Stored dataset items

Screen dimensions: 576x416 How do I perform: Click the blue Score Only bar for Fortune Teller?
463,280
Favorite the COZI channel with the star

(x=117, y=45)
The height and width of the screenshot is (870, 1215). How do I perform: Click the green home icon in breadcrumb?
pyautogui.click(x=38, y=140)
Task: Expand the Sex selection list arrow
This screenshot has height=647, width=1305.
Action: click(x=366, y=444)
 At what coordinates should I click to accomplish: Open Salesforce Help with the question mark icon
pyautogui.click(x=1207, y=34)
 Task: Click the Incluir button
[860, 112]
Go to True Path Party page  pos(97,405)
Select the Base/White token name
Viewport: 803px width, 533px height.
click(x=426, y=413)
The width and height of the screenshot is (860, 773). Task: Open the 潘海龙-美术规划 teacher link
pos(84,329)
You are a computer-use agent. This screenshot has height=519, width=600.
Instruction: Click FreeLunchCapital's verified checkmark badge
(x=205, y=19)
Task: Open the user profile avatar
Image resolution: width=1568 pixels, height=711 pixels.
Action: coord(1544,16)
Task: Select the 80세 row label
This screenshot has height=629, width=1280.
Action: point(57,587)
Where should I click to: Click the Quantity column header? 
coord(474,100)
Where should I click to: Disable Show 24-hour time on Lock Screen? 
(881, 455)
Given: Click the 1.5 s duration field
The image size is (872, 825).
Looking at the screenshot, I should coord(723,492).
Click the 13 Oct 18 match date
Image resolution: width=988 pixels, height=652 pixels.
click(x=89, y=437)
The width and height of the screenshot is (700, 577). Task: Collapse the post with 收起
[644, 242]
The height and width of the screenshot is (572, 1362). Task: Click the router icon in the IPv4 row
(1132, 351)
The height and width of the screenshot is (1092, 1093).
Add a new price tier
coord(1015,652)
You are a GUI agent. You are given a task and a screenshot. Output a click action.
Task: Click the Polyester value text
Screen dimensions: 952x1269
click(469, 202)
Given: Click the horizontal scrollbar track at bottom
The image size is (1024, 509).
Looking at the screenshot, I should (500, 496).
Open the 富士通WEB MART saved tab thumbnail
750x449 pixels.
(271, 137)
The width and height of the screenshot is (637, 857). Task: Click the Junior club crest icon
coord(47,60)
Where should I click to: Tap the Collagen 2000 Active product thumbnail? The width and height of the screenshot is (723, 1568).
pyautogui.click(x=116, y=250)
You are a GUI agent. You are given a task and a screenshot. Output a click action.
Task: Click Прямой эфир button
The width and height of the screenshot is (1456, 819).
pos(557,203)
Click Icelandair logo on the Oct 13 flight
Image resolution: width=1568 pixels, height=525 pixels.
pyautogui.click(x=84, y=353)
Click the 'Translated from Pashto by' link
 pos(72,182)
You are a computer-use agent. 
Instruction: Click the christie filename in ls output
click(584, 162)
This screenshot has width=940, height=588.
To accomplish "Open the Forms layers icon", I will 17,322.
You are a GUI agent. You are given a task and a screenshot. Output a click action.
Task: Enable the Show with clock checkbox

## Work to complete
Beginning with the line that has "Click the 13 Oct 18 match date" and ending with the line that has "The height and width of the screenshot is (1092, 1093).", set down the lines above exactly and include no others.

## Answer to the problem
Click the 13 Oct 18 match date
Image resolution: width=988 pixels, height=652 pixels.
click(x=89, y=437)
The width and height of the screenshot is (700, 577). Task: Collapse the post with 收起
[644, 242]
The height and width of the screenshot is (572, 1362). Task: Click the router icon in the IPv4 row
(1132, 351)
The height and width of the screenshot is (1092, 1093).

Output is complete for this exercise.